Being proactive is definitely key. I mean, I’ve definitely seen it with a lot of the regulatory issues that I’ve come across, whether it be from when I joined Protiviti, or even before. I guess, in terms of being proactive, this is also an ongoing exercise. Even through the regulator might be there, it’s also some of that awareness in training. How do you generate that awareness, even before the regulator shows up, around some of the seriousness of the issues and preparing on an ongoing basis? As you’ve mentioned earlier, and rightly so, it’s very key to check what the regulatory expectations and guidelines are, particularly if you’re not able to engage in mock interviews.

That’s a very good question, indeed. At a high level, the culture is the key. If we look back to all the institutions — where they get into trouble of different kinds — they have something in common. Whoever the regulator is, it is also written in some of the regulations, if you look at how they determine the sentencings or the seriousness of the shortcoming or the offenses, it’s systematic error. People, they know it — that culture. So, when you’ve got this, that element, I would have to say that this is a big problem.

The question is, how do we try to avoid that? There are a few things: First of all, tone at the top.
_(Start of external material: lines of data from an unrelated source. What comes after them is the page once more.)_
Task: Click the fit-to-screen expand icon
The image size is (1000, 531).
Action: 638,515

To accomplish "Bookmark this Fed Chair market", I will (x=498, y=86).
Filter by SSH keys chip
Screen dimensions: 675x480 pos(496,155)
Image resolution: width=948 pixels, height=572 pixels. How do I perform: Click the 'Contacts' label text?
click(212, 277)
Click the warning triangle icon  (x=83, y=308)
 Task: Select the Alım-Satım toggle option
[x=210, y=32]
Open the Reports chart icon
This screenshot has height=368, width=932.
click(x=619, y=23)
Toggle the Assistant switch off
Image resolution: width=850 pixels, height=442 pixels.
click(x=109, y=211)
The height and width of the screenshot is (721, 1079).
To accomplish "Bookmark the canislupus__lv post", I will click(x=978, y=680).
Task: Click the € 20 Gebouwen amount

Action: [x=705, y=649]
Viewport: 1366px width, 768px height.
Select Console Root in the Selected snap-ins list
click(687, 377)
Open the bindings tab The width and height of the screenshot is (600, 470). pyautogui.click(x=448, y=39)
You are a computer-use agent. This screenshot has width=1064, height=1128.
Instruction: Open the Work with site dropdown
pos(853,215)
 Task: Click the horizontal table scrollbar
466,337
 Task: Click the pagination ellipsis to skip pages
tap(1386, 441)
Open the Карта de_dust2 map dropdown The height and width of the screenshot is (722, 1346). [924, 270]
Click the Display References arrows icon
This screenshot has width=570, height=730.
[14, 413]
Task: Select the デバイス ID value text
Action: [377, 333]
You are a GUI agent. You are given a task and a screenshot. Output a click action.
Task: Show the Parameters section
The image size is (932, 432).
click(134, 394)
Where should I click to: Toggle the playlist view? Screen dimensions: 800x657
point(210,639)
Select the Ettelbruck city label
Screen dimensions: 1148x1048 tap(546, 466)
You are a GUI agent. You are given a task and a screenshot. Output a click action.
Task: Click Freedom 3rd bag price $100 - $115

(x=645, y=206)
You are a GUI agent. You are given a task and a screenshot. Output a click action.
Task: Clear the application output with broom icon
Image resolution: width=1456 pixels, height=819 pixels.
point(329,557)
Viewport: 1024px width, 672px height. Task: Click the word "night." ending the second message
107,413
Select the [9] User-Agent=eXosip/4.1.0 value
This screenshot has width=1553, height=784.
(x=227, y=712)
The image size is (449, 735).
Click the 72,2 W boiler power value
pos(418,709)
We always talk about it, about how we are making sure we are with the tone at the top, how we understand that. One of the very key and very important truths is what we call the risk assessment. From the AML FCC world, we have the institution of risk assessment, but even from the bigger compliance or even at-risk, we have risk assessment. The only recommended risk assessment or self-assessment is helping the financial institutions to self-identify where are the high-risk areas, where are the areas that they need to draw their attention to. And then the second truth is continuing testing, continuing reassurance, internal auditing as well. That’s a very important thing as well.

If there is an upcoming change in regulations, the basic truth for each and every compliance officer to do is to do an in-depth analysis of where your programmes needs to be improved as well. So, in a nutshell, it’s a continuous risk assessment that brings up the awareness of the whole bank, and particularly the senior management is the key. The major banks, nowadays, they are doing pretty good in engaging, but I see that that’s where there were certain incidents where this exercise of risk assessment is still in very, very extreme cases, that people still think that this is only compliance work. No, it is not. It is the most important responsibility of the bank as a whole.

It’s a really good point. Tone at the top and conduct are really going to be focuses for all regulators globally. We’ve seen that recently in some of the recent risk issues that have happened within banks, and making sure that that risk assessment is there, refreshed, and senior management know about it and are aware of all those issues and how you are mediating anything that may have come up are really keys. Henry, I really appreciate you coming on the podcast today, and this is the Protiviti podcast.

 Thank you very much, indeed. It is my pleasure.